### To be done:
Revise the audit committee text between "ae/investors/corporate-governance/." and "ensure full compliance.", inclusive, replacing "prior year" with "previous year".

### Excerpt provided:
* * *

Composition of the Committee
The Audit Committee is comprised 
solely of Independent Non-Executive 
Directors. No changes were made to  
the membership of the Committee 
during the year. 

Role of the Committee 
The Board has delegated to the 
Committee authority to:

 › Establish and oversee the  

Company’s relationship with its 
external auditor, including monitoring 
their independence, with oversight 
and approval of non-audit work,  
and approving the terms of their 
engagement and remuneration;

 › Review and approve the annual 

external audit plan;

 › Assess the effectiveness of the 

external audit process;

 › Approve the Internal Audit plan, 

review Internal Audit reports (ensuring 
management actions are performed 
without delay), monitor and review  
the effectiveness of the GIA function;

 › Monitor the integrity of the financial 
statements including a review of the 
significant accounting judgements  
and estimates contained in them;

 › Review the going concern and long 

term viability of the Group;

 › Review the content of the Annual 
Report and Accounts and assess 
whether it is fair, balanced and 
understandable;

 › Review the adequacy and 

effectiveness of the Group’s internal 
financial controls and the Group’s 
internal control systems, including  
the Group’s procedures for detecting 
fraud; and

 › Oversee the Group Tax Policy and 

strategy, and the Group’s Tax function. 

Three members of the Committee 
(Darren Pope, Diane Radley and 
Monique Shivanandan) are members  
of the Risk & Technology Committee, 
which allows knowledge exchange, 
alignment and the avoidance of overlap 
or gaps of work between the two 
Committees. No changes were made  
to the Committee’s terms of reference 
during the year. The full terms of 
reference of the Committee can be 
found on the Group’s investor website at 
https://investors.networkinternational.
ae/investors/corporate-governance/.

The Committee has a forward work 
programme and additionally compares 
its prior year activities against its 
responsibilities within the terms of 
reference to ensure full compliance.  

To enable it to carry out its duties 
effectively, the Committee relies  
on information and support from 
management across the business  
as well as a professional relationship 
with the external auditor.

* * *

### Supplied information:
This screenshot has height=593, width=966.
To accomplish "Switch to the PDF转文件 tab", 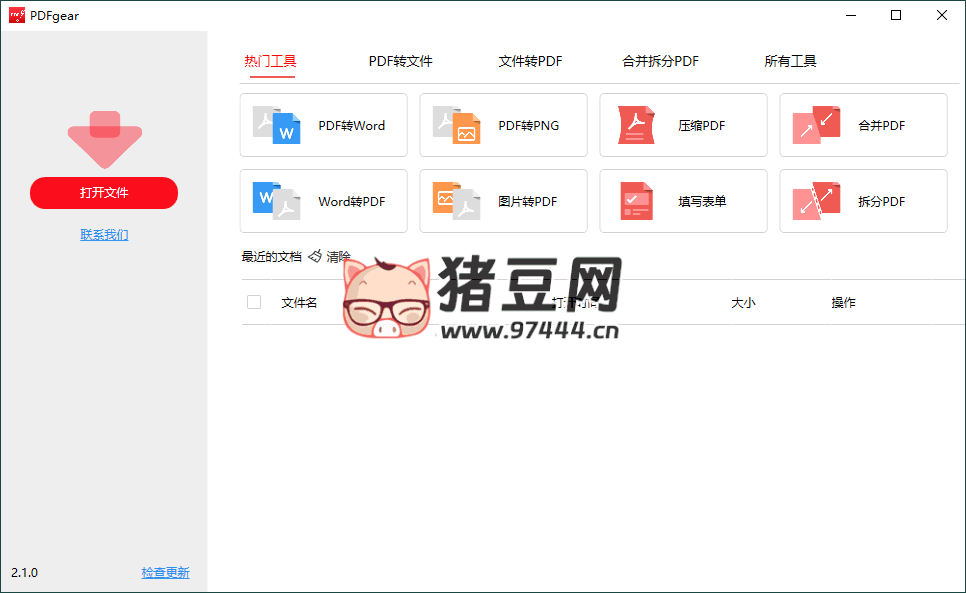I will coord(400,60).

* * *

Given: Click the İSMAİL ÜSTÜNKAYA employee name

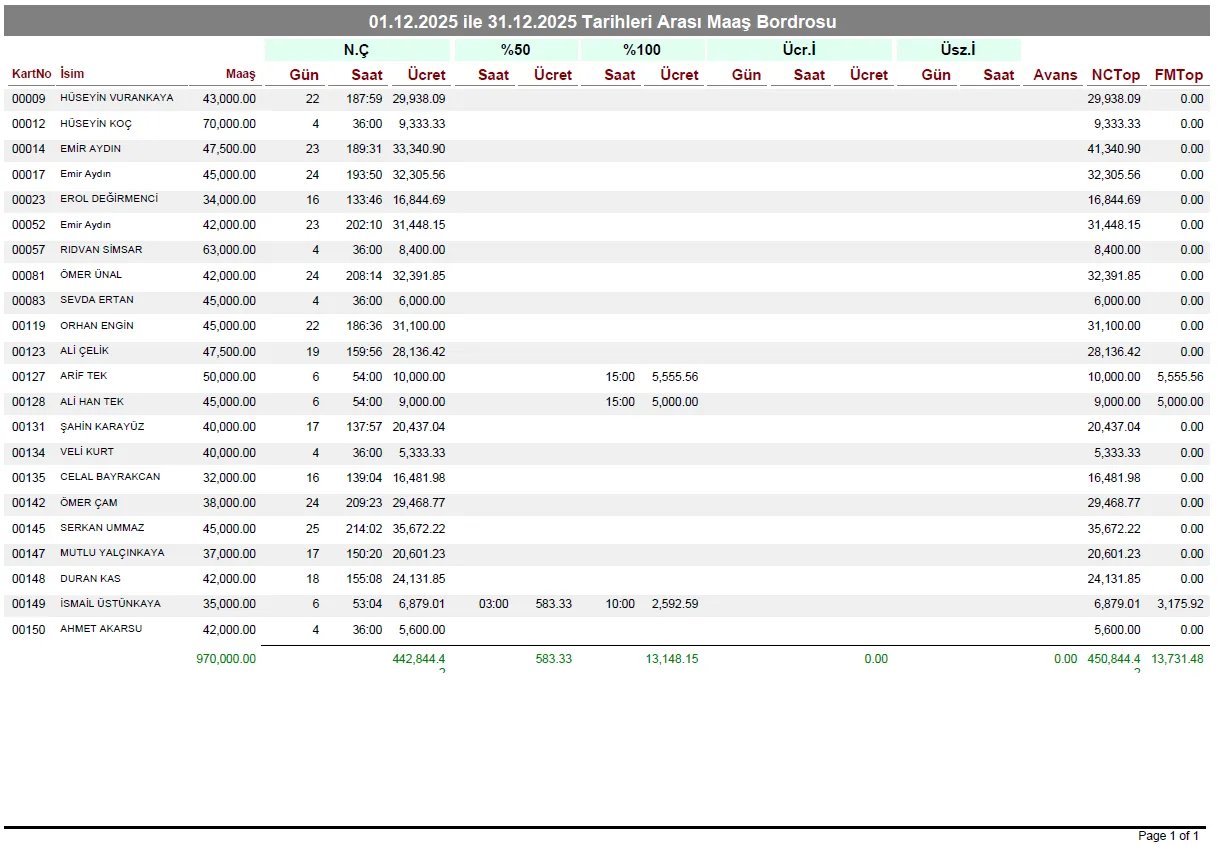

* * *

### Reply to the exercise:
ae/investors/corporate-governance/.

The Committee has a forward work 
programme and additionally compares 
its previous year activities against its 
responsibilities within the terms of 
reference to ensure full compliance.